## Short task
Echo every line between the line holding "Where should I" and the line holding "pos(251,213)", inclusive.

## Material shown
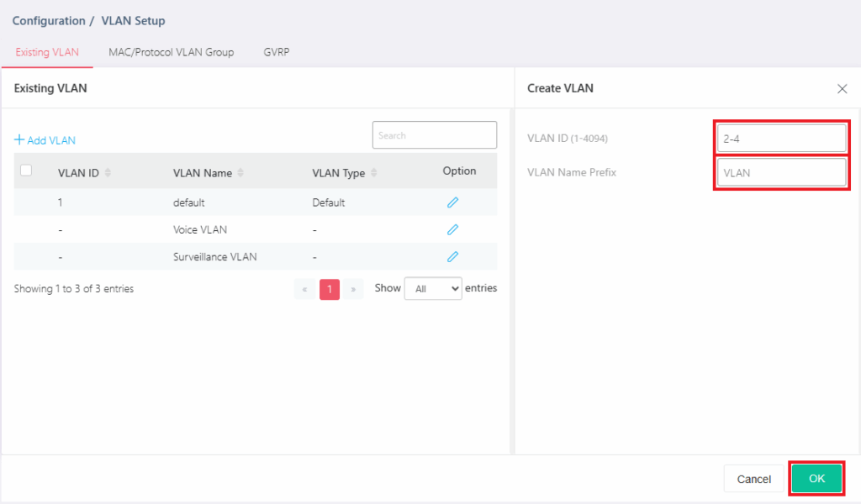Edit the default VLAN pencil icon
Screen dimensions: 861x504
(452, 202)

---

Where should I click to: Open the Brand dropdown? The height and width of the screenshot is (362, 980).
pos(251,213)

## Task response
Where should I click to: Open the Brand dropdown? The height and width of the screenshot is (362, 980).
pos(251,213)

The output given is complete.